When I was in high school (in the early 1960's), Euclidean geometry was the only course in the standard curriculum that required us to write proofs. These proofs, however, were in a very rigid format, with statements on the left side of the page and a reason for every statement on the right side. So I fear that many students got an inaccurate idea of what proofs are really like. They also got the idea that proofs are only for geometry; subsequent courses (in the regular curriculum, not honors courses) didn't involve proofs. The textbook that we used also had some defects concerning proofs. For example, Theorem 1 was word-for-word identical with Postulate 19; Theorem 1 was given a proof that didn't involve Postulate 19, so, in effect, we were shown that Postulate 19 is redundant, but the redundancy was never mentioned, and I still don't know why a redundant postulate was included in the first place. Another defect of the standard courses in geometry was that, because of the need to gently teach how to find and write proofs (in that rigid format), very little interesting geometry was taught; the class was mostly proving trivialities.
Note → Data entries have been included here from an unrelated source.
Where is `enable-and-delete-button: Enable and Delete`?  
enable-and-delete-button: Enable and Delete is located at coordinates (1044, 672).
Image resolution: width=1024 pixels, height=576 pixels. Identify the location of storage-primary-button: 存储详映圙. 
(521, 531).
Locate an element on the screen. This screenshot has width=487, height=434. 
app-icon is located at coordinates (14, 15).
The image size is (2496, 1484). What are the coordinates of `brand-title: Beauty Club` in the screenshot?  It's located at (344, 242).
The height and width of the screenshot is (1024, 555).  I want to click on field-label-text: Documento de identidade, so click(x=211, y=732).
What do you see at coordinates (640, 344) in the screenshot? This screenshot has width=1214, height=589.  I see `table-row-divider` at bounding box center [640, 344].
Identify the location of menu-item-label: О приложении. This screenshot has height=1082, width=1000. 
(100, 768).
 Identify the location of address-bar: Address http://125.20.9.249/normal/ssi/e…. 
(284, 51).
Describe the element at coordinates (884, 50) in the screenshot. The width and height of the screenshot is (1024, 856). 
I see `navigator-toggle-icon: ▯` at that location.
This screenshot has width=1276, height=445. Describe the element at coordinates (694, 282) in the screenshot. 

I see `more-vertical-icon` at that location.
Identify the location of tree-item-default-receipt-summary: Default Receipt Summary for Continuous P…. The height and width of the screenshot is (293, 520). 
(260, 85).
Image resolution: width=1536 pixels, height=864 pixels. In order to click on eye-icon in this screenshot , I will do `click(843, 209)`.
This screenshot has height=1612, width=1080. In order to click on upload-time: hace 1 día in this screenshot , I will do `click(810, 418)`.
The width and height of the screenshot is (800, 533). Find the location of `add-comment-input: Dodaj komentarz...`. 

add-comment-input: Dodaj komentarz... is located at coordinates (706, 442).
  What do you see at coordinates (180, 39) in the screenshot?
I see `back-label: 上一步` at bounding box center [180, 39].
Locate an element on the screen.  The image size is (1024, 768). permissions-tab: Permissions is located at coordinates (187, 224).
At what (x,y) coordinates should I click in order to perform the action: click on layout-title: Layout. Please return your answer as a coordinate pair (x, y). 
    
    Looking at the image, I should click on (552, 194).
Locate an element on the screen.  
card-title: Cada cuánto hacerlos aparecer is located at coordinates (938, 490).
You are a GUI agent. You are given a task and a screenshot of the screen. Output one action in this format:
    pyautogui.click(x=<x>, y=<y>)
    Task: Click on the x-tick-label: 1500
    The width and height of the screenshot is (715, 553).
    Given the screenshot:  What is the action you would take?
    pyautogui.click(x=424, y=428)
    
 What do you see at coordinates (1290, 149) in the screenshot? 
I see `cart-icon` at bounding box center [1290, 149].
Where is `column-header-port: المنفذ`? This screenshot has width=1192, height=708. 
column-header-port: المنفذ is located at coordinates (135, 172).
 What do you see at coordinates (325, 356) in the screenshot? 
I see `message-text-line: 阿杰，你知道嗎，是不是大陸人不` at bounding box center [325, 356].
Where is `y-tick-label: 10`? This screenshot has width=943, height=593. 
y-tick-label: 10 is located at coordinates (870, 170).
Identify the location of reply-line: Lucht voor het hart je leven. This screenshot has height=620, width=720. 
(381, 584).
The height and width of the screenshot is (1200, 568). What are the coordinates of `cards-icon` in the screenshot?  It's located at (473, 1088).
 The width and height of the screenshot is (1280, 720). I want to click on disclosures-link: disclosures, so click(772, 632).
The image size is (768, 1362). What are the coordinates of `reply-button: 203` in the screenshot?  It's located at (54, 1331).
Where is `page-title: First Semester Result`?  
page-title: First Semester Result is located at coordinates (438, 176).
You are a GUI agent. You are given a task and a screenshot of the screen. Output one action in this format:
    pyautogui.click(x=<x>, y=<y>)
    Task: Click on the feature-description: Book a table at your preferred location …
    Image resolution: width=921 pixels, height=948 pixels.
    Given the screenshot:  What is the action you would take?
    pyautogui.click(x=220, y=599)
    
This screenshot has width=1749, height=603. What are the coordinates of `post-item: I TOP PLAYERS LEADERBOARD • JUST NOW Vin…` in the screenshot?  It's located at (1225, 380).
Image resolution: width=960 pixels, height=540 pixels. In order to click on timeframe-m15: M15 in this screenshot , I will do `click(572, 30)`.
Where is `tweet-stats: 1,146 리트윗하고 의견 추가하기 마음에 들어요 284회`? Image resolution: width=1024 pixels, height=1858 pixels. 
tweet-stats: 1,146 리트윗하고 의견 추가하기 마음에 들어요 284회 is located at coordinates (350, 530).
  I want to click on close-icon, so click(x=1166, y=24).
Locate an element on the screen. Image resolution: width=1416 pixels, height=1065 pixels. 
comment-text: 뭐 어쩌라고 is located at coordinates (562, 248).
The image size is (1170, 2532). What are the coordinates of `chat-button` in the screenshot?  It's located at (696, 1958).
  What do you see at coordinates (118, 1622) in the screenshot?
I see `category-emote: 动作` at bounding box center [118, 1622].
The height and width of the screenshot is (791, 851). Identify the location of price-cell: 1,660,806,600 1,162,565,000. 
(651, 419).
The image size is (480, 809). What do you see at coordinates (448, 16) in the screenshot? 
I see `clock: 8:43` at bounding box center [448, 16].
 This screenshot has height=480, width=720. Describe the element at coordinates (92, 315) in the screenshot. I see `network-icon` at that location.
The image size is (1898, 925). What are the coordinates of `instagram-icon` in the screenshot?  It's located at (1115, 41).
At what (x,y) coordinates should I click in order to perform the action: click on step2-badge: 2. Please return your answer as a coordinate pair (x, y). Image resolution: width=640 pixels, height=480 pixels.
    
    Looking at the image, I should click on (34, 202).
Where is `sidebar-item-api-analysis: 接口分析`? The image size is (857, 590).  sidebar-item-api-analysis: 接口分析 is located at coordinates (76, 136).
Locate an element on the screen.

I was fortunate to be in an honors class, with an excellent instructor who showed us some really interesting things (like the theorems of Ceva and Menelaus), but most students at my school had no such advantage.

I conjecture that Euclidean geometry can be used for a good introduction to mathematical proof, but, as the preceding paragraph shows, there are many things that can go wrong. (There are other things that can go wrong too. I mentioned that I had an excellent teacher. But my school also had math teachers who knew very little about proofs or about geometry beyond what was in the textbook.) So my advice is, if you want to develop a course such as you described in the question, proceed, but be very careful.

Incidentally, many years ago, I recommended to my university department that we use a course on projective geometry as an "introduction to proof" course. The idea was that there are fairly easy proofs, and the results are not as obvious, intuitively, as equally easy results of Euclidean geometry. My suggestion was not adopted.

Qiaochu Yuan's suggestion of discrete math instead of geometry might have similar advantages as my projective geometry proposal, but it will still be subject to many of the pitfalls that I indicated above, plus one more: Most high school math teachers know less about discrete math than they do about geometry.